Pero, bueno, esos cuatro factores (la territorialidad, la población, una fuerza armada y un gobernante) contribuyeron a la constitución de un orden social tan efectivo y eficaz que, aun hoy, no hay otro modelo mejor pensado. En efecto, a esa organización de una población concentrada en un territorio, defendida por una fuerza armada, y orientada por un gobernante, es a lo que esencialmente se le denomina Estado.

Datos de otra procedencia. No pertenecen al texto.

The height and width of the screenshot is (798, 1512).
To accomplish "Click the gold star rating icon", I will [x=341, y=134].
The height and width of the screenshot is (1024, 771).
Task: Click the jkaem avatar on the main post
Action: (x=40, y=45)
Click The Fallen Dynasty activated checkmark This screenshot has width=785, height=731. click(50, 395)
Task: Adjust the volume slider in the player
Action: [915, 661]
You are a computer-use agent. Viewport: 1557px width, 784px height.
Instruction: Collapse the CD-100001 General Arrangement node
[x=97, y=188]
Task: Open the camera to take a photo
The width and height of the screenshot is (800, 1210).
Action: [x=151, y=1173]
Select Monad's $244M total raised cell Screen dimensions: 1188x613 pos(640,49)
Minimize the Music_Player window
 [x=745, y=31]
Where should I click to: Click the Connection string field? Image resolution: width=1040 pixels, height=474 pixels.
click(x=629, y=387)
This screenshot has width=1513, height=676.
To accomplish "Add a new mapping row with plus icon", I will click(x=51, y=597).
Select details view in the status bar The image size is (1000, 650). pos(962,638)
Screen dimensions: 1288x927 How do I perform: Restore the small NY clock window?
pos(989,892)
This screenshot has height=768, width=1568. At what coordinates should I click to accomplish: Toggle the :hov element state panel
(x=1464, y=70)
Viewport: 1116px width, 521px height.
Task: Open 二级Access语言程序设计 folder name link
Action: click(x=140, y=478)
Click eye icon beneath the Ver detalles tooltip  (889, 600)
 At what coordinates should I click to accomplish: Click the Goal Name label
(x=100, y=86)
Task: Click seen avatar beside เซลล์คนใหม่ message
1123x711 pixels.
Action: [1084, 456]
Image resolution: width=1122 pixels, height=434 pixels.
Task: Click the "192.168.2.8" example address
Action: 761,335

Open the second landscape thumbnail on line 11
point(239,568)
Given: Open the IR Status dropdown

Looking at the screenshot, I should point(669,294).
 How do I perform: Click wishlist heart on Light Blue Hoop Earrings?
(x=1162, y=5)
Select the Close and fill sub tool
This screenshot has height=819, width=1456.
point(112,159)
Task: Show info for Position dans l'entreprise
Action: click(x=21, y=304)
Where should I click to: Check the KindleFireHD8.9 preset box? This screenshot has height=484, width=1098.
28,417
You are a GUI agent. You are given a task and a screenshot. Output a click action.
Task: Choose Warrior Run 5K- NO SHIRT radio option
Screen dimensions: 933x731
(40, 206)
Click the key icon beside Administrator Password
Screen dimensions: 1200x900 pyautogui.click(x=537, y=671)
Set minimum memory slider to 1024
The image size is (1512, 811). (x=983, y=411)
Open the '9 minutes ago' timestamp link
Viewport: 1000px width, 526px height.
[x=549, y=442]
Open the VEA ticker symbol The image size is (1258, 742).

Y la fuerza de ese Estado, constituida por el celo de una tradición de familias, por el sentido de propiedad territorial, por una fuerza armada que los protege, y con la potestad de un gobierno o gobernante, es la llamada soberanía.


En nuestro caso, y al día de hoy, tenemos un territorio conformado por cinco regiones con culturas distintas, un ejército de jóvenes campesinos y un régimen presidencialista donde gobierna única e irrestrictamente un presidente, Gustavo Petro; y no tenemos un régimen parlamentario como creen los periodistas de los medios de comunicación corporativos, los conspiradores y los políticos de oposición, al otorgarle más poder y guardarle más respeto al presidente del senado, el señor Efraín Cepeda, que fue elegido por una minoría de ciudadanos, y no al presidente de la república, que fue elegido por la mayoría del pueblo, cuyo poder popular no tiene rival.


Que eso no lo entiendan algunos ciudadanos -para quienes el pueblo debe estar al margen de los asuntos civiles y políticos- es la demostración de nuestras carencias cognitivas y de nuestra necesidad de propiciar ambientes sanos ­-sobre lo cual el presidente hace tanta alusión con sus programas-  basados en la formación cultural y artística, en el estudio y aplicación de la ciencia y la tecnología; pero, sobre todo, en la conciencia de cuidar el espacio más allá de la aldea y del entorno ambiental, incluyendo a todos los seres vivos, sin distinciones ni privilegios y, por supuesto, al planeta en su integridad.


De tal suerte, es una desagradable anomalía, que haya quienes se nieguen a promover la participación real de los ciudadanos más explotados -que no los menos favorecidos- por medio de los mecanismos de participación que son la manera expedita para el cumplimiento de la única voluntad que prima en una organización social democrática: la voluntad popular.